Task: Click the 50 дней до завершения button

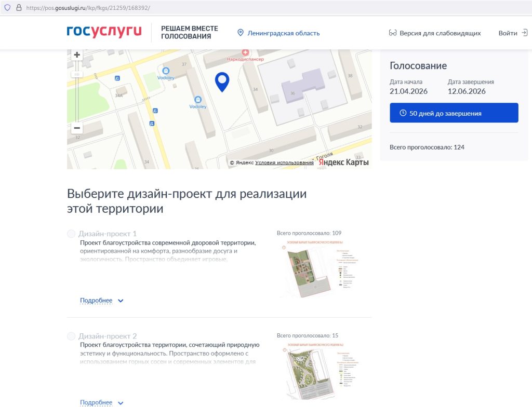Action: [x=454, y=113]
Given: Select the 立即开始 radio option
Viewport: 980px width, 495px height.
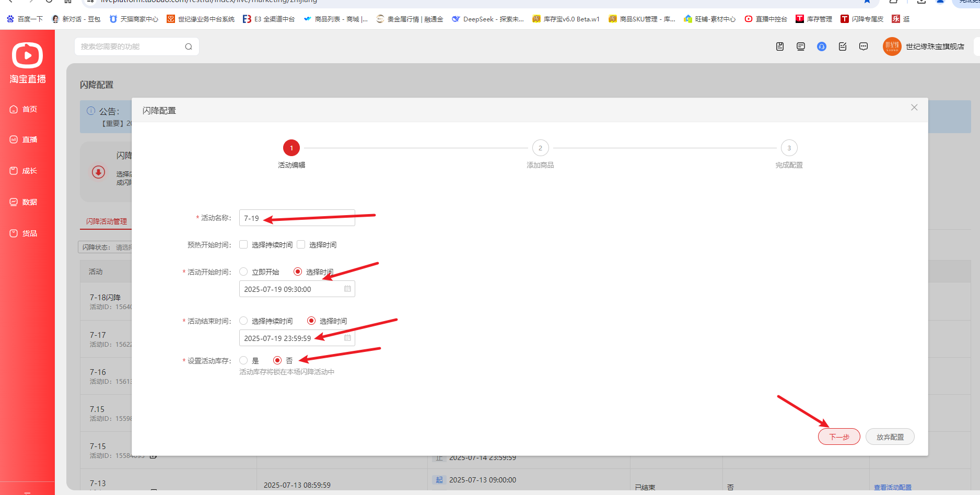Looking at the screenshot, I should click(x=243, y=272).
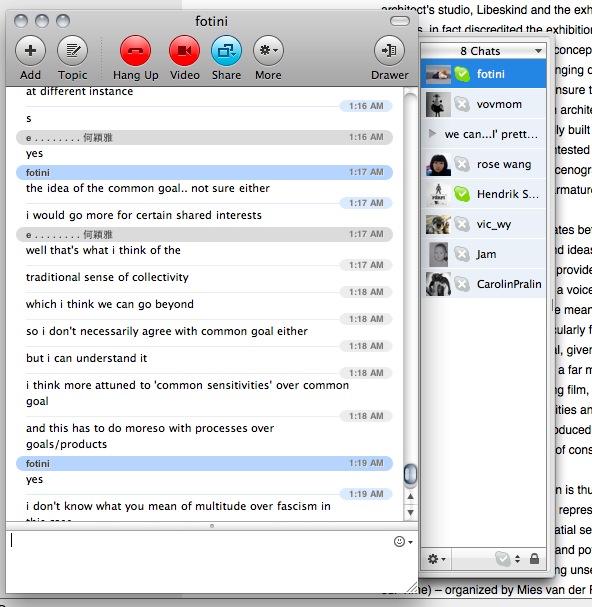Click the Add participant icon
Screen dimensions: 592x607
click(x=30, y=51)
□ □ □ □ □ □ □
What is expected: Write out verbatim the lines from the one containing "Given: Select the 立即开始 radio option" through the last line of the listing above, and no other lines; omit pictures.

Result of this task:
Given: Select the 立即开始 radio option
Viewport: 980px width, 495px height.
Looking at the screenshot, I should click(x=243, y=272).
Click the Add participant icon
Screen dimensions: 592x607
click(x=30, y=51)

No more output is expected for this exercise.